• [YOUR INSTRUCTIONS] Nothing but the lines from the one containing "The width and" through the one containing "Task: Click the green loop Play button", both included, should be given again, each exactly as written below.

• [ENTRIES SUPPLIED]
>>

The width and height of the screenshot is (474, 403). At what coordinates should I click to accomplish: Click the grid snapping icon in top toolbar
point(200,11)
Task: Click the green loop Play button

<<
>>

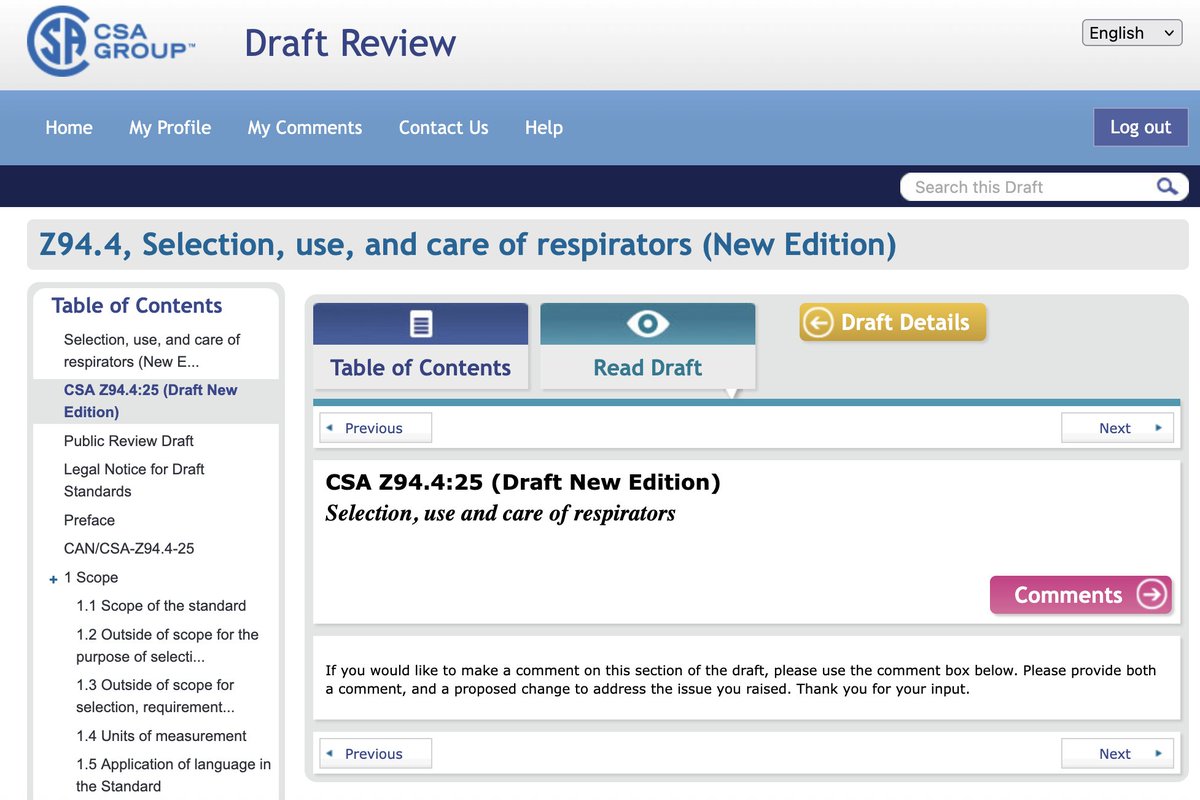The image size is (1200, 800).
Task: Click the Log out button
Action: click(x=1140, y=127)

<<

• [ANSWER BELOW]
The width and height of the screenshot is (474, 403). At what coordinates should I click to accomplish: Click the grid snapping icon in top toolbar
point(200,11)
Task: Click the green loop Play button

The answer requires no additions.